Ms. Mantoo said that all neighbouring countries had so far kept their borders open for refugees fleeing Ukraine - including a "sizeable number" who have crossed into Russia.
"UNHCR urges governments to continue to maintain access to territory for all those fleeing: Ukrainians, and third-country nationals living in Ukraine, who are now forced to escape the violence," she said.
Meanwhile in Stockholm, Karolina Lindholm Billing, the UNHCR representative to Ukraine, estimated that a million people had been internally displaced by the Russian invasion.
"We estimate that it has to be about one million people who have fled internally or who are currently on a train, a bus or in a car trying to get to a safety," she said.
She cautioned that the agency still did not have reliable figures. Ms. Mantoo said that at the Polish border, UNCHR staff reported that people who managed to cross the frontier had been waiting up to 60 hours in freezing temperatures.
"Refugees who have the means are finding their own accommodation, whereas others are being hosted with local communities who have opened their homes, or sheltered in reception centers," she said.
There are queues of up to 20 hours to enter Romania, said Ms. Mantoo, with volunteers providing interpretation services, while it is taking 24 hours to cover the 60 kilometres (37 miles) between the Ukrainian port city of Odessa and the border with Moldova.
New arrivals in Moldova are being accommodated in temporary reception centers, while the UNHCR is distributing relief items, including blankets and sleeping bags, with an airlift from Dubai with more supplies due to arrive on Wednesday.

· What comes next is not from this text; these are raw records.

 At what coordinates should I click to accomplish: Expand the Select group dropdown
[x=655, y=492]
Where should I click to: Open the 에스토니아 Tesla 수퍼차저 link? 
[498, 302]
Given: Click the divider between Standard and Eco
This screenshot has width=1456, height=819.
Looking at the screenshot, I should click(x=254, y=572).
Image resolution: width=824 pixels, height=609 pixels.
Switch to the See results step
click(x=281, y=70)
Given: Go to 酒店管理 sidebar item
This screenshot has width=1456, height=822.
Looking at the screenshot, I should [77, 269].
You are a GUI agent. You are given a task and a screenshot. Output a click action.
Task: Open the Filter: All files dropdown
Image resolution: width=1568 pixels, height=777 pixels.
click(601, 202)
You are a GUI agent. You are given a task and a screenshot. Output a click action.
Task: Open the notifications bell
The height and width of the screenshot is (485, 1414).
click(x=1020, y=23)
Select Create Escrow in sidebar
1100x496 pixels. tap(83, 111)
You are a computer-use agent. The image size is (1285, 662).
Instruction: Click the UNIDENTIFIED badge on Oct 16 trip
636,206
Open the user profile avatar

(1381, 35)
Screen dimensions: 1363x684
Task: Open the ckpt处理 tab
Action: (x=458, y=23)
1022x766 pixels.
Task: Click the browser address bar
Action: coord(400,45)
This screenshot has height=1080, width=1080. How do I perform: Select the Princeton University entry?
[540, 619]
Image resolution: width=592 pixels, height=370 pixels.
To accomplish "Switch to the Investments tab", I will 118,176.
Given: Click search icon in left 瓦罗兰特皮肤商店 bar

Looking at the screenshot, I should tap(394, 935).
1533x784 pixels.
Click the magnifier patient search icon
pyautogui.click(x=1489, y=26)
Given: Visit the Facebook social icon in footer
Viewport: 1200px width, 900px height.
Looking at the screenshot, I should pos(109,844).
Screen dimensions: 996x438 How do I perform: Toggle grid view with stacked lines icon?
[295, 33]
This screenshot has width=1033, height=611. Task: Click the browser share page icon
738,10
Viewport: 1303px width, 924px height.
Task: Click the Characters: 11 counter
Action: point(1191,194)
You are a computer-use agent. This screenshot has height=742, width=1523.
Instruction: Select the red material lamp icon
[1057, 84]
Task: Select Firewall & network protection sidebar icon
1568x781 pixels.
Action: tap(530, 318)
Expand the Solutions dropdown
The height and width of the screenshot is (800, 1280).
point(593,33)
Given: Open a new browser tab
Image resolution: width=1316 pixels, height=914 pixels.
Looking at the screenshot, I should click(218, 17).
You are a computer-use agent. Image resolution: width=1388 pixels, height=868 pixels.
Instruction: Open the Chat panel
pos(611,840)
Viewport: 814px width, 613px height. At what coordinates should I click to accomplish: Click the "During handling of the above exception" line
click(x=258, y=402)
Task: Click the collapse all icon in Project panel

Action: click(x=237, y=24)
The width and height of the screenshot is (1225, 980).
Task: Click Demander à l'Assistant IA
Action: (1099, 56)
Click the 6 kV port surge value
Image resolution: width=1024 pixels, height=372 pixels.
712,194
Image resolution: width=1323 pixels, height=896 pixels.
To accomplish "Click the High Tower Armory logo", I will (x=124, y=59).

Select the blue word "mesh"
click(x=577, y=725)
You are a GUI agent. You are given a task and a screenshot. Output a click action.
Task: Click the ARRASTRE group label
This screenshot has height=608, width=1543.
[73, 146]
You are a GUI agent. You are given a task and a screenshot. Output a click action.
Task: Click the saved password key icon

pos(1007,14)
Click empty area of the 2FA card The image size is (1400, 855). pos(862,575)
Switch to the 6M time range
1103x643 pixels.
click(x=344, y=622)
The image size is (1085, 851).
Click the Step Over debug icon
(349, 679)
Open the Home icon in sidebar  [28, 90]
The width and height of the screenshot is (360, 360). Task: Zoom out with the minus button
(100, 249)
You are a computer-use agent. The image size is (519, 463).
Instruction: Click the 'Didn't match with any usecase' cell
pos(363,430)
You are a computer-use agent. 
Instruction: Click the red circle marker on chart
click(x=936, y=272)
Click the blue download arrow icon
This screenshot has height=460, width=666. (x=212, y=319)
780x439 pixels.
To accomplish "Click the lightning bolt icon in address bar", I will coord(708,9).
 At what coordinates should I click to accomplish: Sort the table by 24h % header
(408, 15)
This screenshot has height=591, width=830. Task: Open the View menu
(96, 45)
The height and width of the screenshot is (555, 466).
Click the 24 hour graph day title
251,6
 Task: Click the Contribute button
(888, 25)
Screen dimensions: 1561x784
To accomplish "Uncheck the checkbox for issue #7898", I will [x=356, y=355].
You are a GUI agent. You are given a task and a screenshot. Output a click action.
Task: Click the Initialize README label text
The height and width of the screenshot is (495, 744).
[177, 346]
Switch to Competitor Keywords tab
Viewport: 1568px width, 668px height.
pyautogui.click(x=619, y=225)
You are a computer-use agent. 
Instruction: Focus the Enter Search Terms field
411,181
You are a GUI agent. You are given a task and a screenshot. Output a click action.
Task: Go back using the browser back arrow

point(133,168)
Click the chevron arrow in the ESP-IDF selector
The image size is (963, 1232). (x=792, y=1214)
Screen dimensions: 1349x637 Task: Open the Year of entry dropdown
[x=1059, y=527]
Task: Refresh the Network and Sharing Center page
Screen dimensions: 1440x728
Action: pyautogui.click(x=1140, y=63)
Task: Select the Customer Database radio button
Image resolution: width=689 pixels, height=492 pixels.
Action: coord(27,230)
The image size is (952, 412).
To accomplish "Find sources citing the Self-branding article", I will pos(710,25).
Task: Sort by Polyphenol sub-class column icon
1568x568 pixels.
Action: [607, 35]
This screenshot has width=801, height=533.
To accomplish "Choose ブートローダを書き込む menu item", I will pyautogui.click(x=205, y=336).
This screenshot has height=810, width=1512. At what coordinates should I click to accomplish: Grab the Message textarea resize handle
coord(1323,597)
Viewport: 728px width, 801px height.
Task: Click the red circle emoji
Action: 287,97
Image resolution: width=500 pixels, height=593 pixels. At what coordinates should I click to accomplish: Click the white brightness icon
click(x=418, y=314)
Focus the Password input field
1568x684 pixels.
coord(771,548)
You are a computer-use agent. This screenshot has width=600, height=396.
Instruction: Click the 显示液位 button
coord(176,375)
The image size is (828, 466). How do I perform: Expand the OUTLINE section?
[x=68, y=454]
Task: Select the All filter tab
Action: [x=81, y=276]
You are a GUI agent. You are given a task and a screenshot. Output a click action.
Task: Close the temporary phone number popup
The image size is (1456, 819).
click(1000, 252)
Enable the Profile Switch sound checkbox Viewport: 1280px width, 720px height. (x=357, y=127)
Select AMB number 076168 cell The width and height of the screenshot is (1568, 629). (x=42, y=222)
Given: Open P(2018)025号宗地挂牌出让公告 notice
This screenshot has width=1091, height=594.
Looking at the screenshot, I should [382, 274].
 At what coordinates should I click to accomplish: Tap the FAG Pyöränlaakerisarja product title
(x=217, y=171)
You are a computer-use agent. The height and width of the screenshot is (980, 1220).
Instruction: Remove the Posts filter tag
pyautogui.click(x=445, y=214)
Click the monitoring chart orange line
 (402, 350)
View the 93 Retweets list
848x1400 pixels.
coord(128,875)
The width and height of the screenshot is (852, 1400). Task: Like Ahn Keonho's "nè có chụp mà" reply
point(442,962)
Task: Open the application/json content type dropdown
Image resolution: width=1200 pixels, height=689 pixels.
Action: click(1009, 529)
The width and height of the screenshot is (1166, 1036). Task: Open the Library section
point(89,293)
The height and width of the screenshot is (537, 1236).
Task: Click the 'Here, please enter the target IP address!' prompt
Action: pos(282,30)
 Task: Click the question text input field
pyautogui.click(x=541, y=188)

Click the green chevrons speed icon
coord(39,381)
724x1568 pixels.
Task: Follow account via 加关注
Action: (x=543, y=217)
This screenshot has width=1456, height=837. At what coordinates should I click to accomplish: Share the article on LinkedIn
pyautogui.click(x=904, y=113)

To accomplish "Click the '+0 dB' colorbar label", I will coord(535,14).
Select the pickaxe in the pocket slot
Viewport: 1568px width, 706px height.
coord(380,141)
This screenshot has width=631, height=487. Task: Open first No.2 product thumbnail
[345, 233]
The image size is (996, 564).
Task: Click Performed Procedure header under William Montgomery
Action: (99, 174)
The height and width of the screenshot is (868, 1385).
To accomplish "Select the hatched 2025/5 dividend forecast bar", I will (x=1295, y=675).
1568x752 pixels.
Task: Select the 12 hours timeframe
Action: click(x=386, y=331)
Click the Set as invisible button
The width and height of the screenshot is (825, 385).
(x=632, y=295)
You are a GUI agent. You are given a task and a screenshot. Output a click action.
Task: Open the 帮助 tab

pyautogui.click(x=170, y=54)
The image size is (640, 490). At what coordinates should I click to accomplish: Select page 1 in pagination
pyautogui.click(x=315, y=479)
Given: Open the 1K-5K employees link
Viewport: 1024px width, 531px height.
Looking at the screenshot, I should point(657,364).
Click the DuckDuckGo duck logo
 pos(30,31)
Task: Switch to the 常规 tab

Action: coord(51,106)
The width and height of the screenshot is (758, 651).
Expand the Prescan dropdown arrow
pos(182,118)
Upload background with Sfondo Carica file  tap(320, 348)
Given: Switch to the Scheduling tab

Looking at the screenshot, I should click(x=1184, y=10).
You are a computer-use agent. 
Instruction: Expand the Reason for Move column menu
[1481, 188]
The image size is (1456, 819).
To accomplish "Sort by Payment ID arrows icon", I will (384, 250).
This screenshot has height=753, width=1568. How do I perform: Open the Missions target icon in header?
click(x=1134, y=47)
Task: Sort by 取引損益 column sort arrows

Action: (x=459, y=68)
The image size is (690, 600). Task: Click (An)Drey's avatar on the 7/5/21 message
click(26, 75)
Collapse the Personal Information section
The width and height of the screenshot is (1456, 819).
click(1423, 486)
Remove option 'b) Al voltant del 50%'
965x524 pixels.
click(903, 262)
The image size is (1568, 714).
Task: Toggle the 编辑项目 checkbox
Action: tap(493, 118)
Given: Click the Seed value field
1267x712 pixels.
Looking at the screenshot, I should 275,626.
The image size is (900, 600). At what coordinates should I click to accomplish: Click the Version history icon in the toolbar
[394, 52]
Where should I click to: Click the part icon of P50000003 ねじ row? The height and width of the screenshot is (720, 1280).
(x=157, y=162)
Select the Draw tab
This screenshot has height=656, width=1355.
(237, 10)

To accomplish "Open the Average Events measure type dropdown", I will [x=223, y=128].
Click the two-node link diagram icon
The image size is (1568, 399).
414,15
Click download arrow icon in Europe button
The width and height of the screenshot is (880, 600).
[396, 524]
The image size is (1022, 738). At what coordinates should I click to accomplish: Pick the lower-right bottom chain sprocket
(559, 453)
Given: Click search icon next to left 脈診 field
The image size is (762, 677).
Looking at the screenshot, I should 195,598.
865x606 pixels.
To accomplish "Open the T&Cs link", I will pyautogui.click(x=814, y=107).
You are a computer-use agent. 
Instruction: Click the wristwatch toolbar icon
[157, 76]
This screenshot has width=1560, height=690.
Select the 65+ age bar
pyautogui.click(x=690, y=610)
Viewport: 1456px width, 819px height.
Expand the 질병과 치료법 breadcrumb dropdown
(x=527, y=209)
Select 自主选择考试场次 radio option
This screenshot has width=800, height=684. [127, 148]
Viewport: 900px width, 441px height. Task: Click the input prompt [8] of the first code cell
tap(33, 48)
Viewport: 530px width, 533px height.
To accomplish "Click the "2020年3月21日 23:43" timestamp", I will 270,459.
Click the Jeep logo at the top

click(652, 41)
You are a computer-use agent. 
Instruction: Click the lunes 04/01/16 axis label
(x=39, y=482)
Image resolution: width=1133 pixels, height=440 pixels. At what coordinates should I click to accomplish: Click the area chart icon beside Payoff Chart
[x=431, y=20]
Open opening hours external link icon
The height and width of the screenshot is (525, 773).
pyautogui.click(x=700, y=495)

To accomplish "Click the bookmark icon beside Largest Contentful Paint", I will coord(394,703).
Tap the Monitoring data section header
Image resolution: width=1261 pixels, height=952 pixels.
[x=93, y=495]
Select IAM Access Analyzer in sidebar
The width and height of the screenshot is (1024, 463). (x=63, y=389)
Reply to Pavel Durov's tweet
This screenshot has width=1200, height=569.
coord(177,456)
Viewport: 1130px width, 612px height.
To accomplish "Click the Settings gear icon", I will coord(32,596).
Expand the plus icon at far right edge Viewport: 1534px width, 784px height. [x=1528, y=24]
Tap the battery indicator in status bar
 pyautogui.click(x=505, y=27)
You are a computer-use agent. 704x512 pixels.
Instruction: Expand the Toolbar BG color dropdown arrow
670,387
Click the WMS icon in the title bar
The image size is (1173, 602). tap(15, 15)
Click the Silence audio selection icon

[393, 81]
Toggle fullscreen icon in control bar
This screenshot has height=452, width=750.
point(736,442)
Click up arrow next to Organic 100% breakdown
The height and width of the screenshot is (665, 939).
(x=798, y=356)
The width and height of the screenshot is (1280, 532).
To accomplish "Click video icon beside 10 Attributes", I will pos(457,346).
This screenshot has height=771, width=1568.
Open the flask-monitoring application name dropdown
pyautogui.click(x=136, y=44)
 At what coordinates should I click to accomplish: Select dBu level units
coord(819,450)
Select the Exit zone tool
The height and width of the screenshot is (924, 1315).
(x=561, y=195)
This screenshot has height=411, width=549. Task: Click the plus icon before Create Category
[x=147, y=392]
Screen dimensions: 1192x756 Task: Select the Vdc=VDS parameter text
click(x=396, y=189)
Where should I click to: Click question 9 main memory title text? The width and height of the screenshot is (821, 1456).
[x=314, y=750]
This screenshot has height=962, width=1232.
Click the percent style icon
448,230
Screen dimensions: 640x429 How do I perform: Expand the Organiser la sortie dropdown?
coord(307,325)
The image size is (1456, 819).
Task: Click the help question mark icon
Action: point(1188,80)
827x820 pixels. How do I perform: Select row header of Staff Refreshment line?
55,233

The UN's International Organization for Migration said that an estimated 4,70,000 third-country nationals were living in Ukraine, including a large number of overseas students and labour migrants.
"While 6,000 of those have been confirmed to have arrived in Moldova and Slovakia alone, many remain stranded amidst the worsening security situation," spokesperson Safa Msehli told presspersons in Geneva.
"We appeal to states to protect people forced from their homes due to the fighting and to allow them to cross Ukraine's borders to safety - without discrimination."